AWQ (Activation-aware Weight Quantization) and GPTQ are the two dominant algorithms for post-training 4-bit quantization. Both are excellent; they fit different workloads. The 2026 picture is clearer than when they were both new.
GPTQ — column-wise greedy
Quantizes weights column-by-column, propagating reconstruction error to later columns. Calibration-data-driven; ~1-2 hour run for 70B. Good quality, broad tooling support, mature ecosystem.
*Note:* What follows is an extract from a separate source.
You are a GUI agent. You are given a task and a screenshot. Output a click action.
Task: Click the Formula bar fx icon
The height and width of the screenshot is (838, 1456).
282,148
AWQ — protect important channels
Identifies salient activation channels and scales weights to protect them before quantization. Faster to apply (~30 min on 70B). Slightly better quality than GPTQ on most benchmarks.
Quality comparison
On standard LLM benchmarks: AWQ ~0.5% better than GPTQ on average, with some tasks (long-context, reasoning) showing larger gaps. Both are within 2% of FP16 baseline.
Inference speed
AWQ has faster inference kernels (no per-output-channel scale lookup). On GPU, AWQ is 10-30% faster. For latency-critical serving, AWQ is the better default in 2026.
Tooling notes
vLLM, TensorRT-LLM, lmdeploy all support both. HuggingFace's optimum library wraps both. Calibration: use your domain data, not C4. ~1000 samples is enough.